Prévoyance professionnelle

La gouvernance socialement responsable des portefeuilles

L’investissement socialement responsable est revenu au centre des préoccupations depuis l’accord de Paris de 2015. Mais comment s’y prendre concrètement? Et quelle influence sur la performance? Eclairage.

L’investissement socialement responsable (ISR) a pris de l’importance ces dernier temps, en particulier depuis l’adoption, le 12 décembre 2015, de l’Accord de Paris sur le climat. Cet accord prévoit à son article 2 de rendre «les flux financiers compatibles avec un profil d’évolution vers un développement à faible émission de gaz à effet de serre et résilient aux changements climatiques». Pourtant, ce concept n’est pas nouveau. Bien qu’aucune loi ne leur impose de développer des principes de développement durable dans leurs placements financiers, les caisses de prévoyance suisses devront mettre en œuvre un concept d’ISR. Contrairement aux idées reçues, l’intégration de critères ISR dans la stratégie d’investissement ne nuit pas nécessairement à la performance d’un portefeuille de titre.

Une affaire de conviction

Les caisses de prévoyance ont une responsabilité fiduciaire qui dépend des attentes de leurs assurés. Certaines d’entre elles doivent garantir que leur fortune contribue au respect de valeurs fondamentales comme la protection de l’environnement. D’autres caisses tendent à se mettre en cohérence avec les valeurs de l’employeur. C’est pourquoi, adopter une politique d’ISR est une affaire de conviction.
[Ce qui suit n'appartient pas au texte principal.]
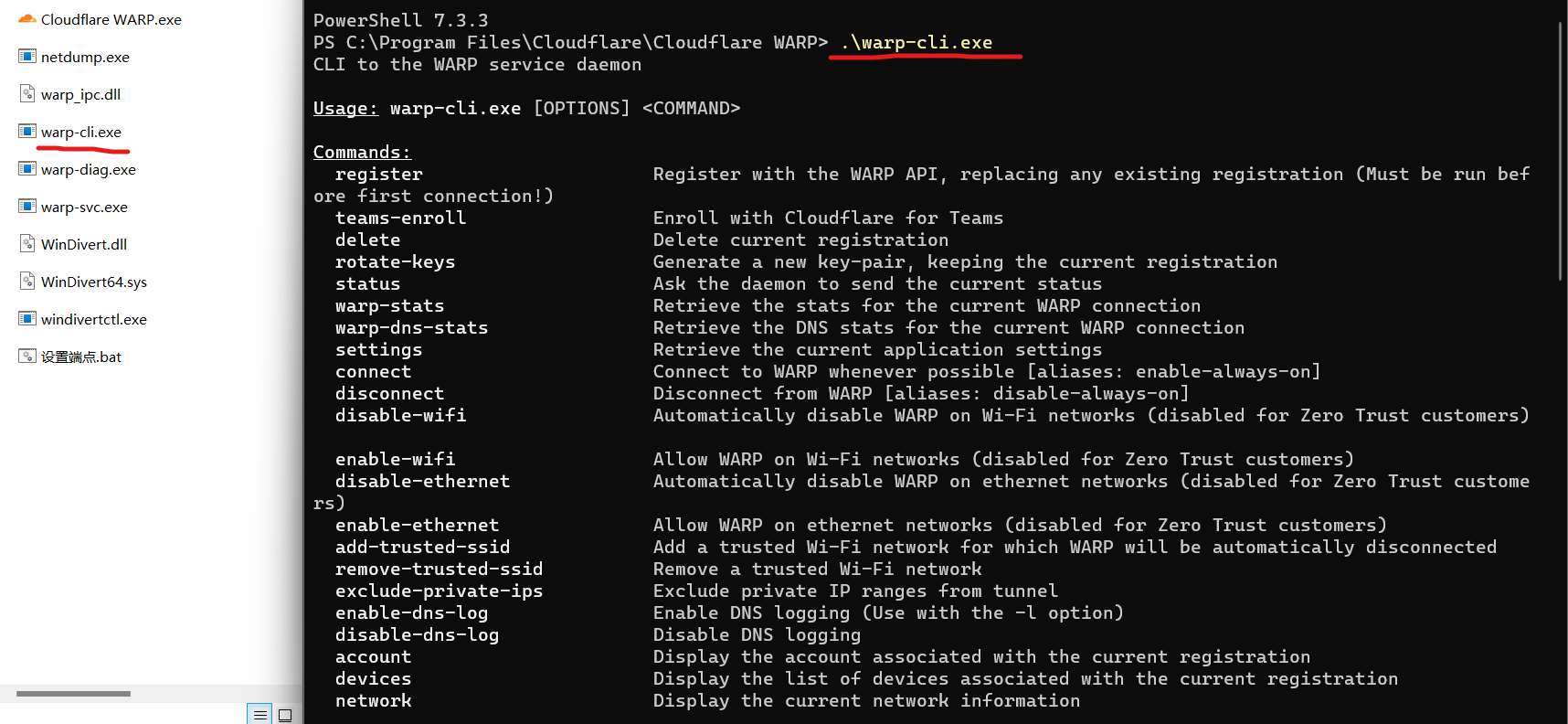Switch to list view using highlighted view toggle
This screenshot has width=1568, height=724.
pos(260,714)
En pratique, l’ISR s’articule autour des 3 axes suivants:

  • «l’engagement», dialogue visant à influencer les entreprises à adopter les bonnes pratiques en matière de gouvernance et de développement durable;
  • «l’impact investing», réalisation d’investissements ayant un impact direct positif sur l’environnement (obligations vertes);
  • l’exclusion d’entreprises et le soutien aux sociétés les plus socialement responsables selon une approche «best-in-kind».
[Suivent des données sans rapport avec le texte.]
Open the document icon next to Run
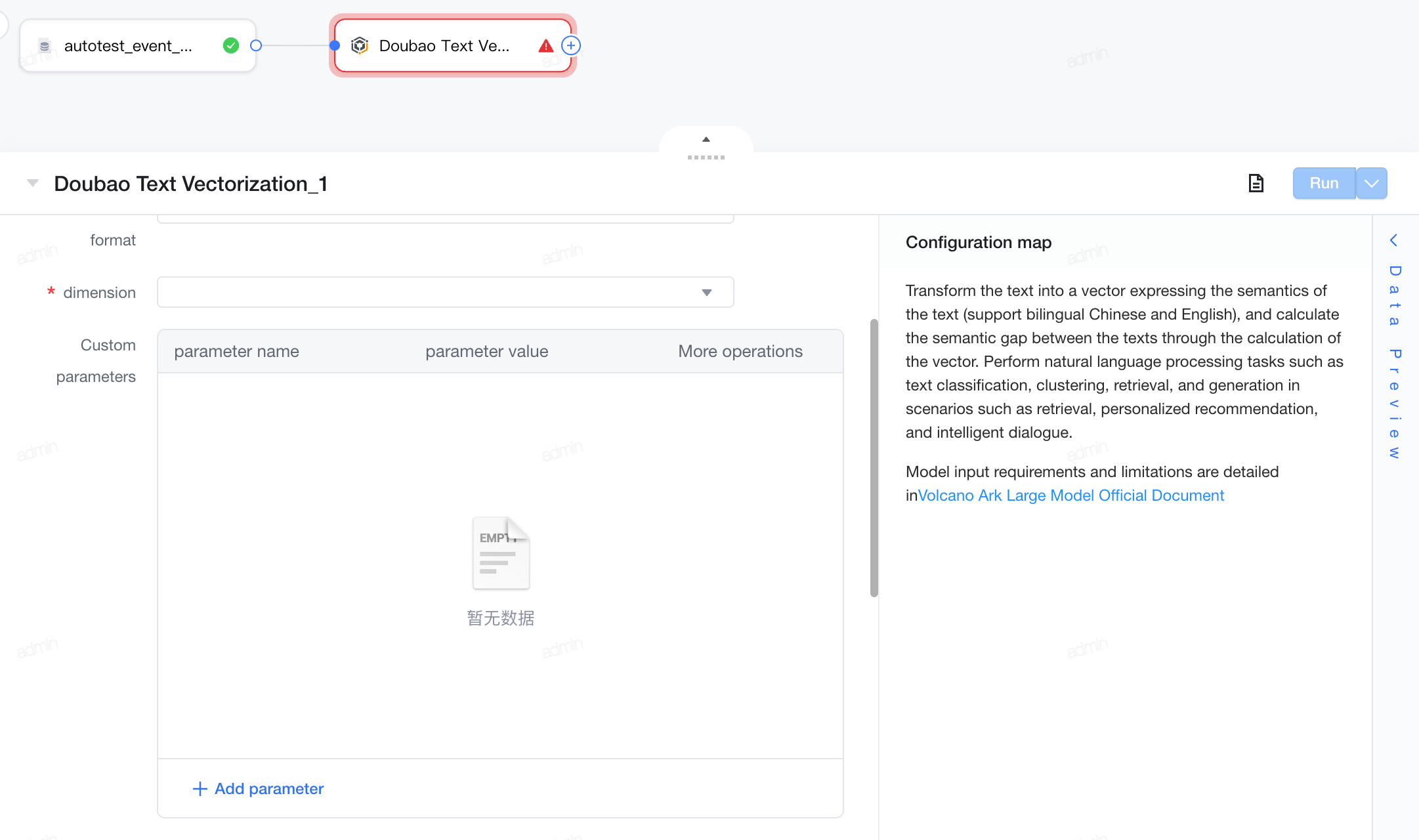The height and width of the screenshot is (840, 1419). (1256, 183)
Les exclusions d’entreprises sont généralement déterminées sur la base des critères ESG (environnement, social et gouvernance). Ces critères reposent sur des analyses extra-financières et permettent d’évaluer la durabilité d’une entreprise notamment selon le caractère polluant de ses activités, ses relations avec ses salariés et autres partenaires, ou encore en fonction de la composition et du fonctionnement de son conseil d’administration. D’autres critères d’exclusion peuvent également être appliqués (par exemple, le nucléaire, l’armement).

Soutenir les bons ou exclure les moutons noirs?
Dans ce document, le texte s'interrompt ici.